#### [TEXT EXCERPT]

****

IRS Rules on Auto Dealer Captive Insurance Companies

Introduction

Many auto dealers with F&I reinsurance programs assume the IRS regulations finalized in January 2025 are bad news across the board for captive insurance arrangements. For most dealers running standard F&I reinsurance programs, the opposite is true — and many haven't heard that yet.

Yes, the IRS finalized major rules targeting abusive micro-captive tax shelters. For the vast majority of dealers with F&I reinsurance programs, however, these regulations provide clear safe harbor protections that exempt their programs from IRS reportable transaction disclosures. The problem is that many dealers are getting conflicting guidance from advisors who aren't familiar with how F&I reinsurance structures actually work.

This article breaks down the IRS rules specific to dealer-owned captive reinsurance companies, covering:

  • What the January 2025 regulations actually say
  • Which dealers are affected — and which are protected
  • What compliance steps to take to avoid unnecessary IRS scrutiny

Key Takeaways

  • The IRS finalized micro-captive regulations (1.6011-10 and 1.6011-11) effective January 14, 2025, targeting abusive micro-captive tax shelters — not standard dealer F&I reinsurance structures
  • Most auto dealer F&I reinsurance programs qualify for the "Seller's Captive Exception" and are not required to file Form 8886 — provided the program covers 95%+ customer risk, not dealership enterprise risk
  • Dealers still filing Form 8886 under obsolete Notice 2016-66 may be inviting unnecessary IRS scrutiny — continued filing is worth reviewing with qualified counsel

What Is a Dealer-Owned Captive Insurance Company?

****

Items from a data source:
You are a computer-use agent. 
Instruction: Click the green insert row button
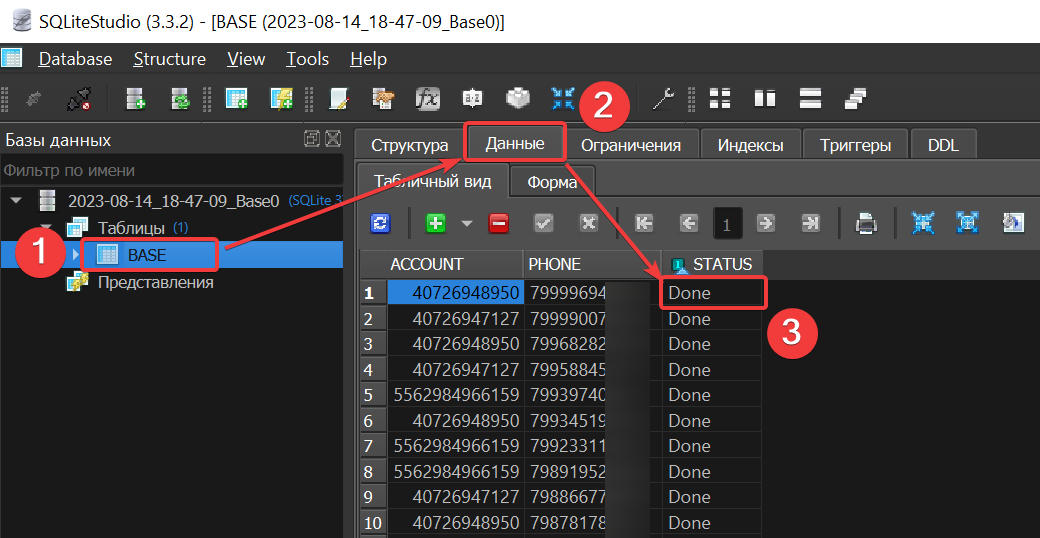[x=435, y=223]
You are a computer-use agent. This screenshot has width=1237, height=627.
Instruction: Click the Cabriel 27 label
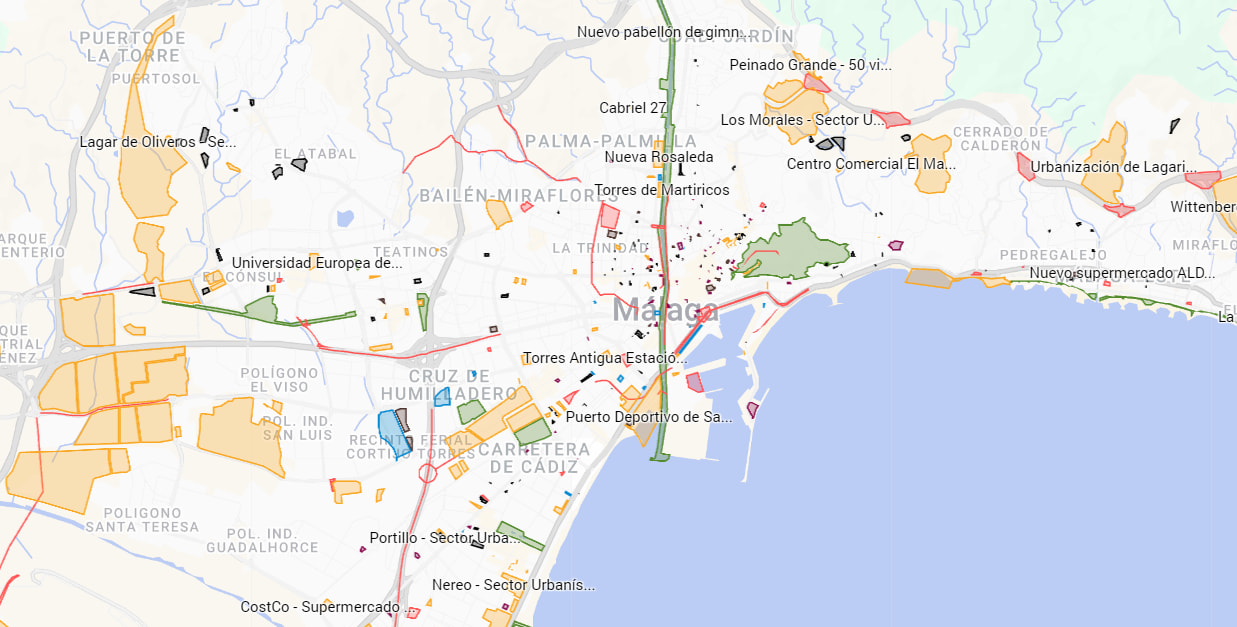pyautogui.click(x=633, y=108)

****

#### [GIVEN REQUEST 1]
For each statement below, say yes or no to whether it agrees with the article on IRS rules for auto dealer captive insurance, and quote the words from the article that decide it. (a) The micro-captive regulations took effect on January 14, 2025. (b) The regulations are aimed at standard dealer F&I reinsurance structures. (c) Most auto dealer F&I reinsurance programs must file Form 8886.
#### [GIVEN REQUEST 2]
Please carry the article on IRS rules for auto dealer captive insurance forward from its last heading by writing the opening of the section that heading introduces.

#### [TASK ANSWER 1]
(a) Yes: "effective January 14, 2025"
(b) No: "targeting abusive micro-captive tax shelters — not standard dealer F&I reinsurance structures"
(c) No: "are not required to file Form 8886"

#### [TASK ANSWER 2]
A dealer-owned captive insurance company is a reinsurance entity owned by the dealer that exists to reinsure risks associated with F&I products sold to customers. These products include vehicle service contracts (extended warranties), GAP coverage, collateral protection insurance, and ancillary products like tire and wheel protection.

The Section 831(b) Election

Under IRS Code Section 831(b), small insurance companies that receive premiums under a specified annual limit can elect to be taxed only on investment income, excluding underwriting profits from corporate income tax. For 2026, this premium limit is $2,900,000.

This favorable tax treatment is why the IRS has scrutinized certain micro-captive arrangements. The tax benefit is legitimate when the captive operates as genuine insurance — not a disguised tax shelter.

Traditional Captive (831(a)) vs. Micro-Captive (831(b))

Section 831(a) represents the default tax treatment: both underwriting income and investment income are taxed. Section 831(b) offers the election to exclude underwriting profits from taxation, with tax imposed only on investment income.

The IRS's concern is specifically with 831(b) captives used as tax shelters — not legitimately structured dealer reinsurance programs that pass real risk from customers to the captive.

How Dealer Reinsurance Works

In DealerRE's admin obligor reinsurance model, premium flows to the dealer's own reinsurance company rather than to a third-party provider. The process follows three steps:

  1. Customer purchases an F&I product and pays the premium
  2. Reinsurance company holds the premium in reserve to cover potential claims
  3. Unused premium after claims and expenses becomes underwriting profit retained by the dealer

This structure is structurally different from abusive captive arrangements because the risk being insured is customer risk, not the dealership's own enterprise risk. Under the 2025 regulations, this distinction — insuring customer-facing risk versus manufacturing internal tax benefits — is what separates compliant dealer reinsurance from IRS-targeted shelters.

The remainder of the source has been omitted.